>> Start

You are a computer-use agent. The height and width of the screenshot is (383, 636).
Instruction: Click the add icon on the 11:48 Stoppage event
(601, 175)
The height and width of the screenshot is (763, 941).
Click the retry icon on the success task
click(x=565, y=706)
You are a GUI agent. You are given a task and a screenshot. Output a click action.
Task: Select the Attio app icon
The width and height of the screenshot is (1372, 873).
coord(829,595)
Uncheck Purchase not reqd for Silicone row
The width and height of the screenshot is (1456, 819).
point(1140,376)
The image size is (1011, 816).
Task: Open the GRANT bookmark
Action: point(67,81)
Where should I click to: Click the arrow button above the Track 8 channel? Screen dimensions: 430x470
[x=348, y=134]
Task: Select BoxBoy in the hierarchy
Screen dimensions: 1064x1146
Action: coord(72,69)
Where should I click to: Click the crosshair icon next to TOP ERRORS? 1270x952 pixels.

>> End

• [Your goal]: State how many lines in the entries above contain the string "height", counting only case-sensitive matches. Give the number alone.

• [Answer in full]: 4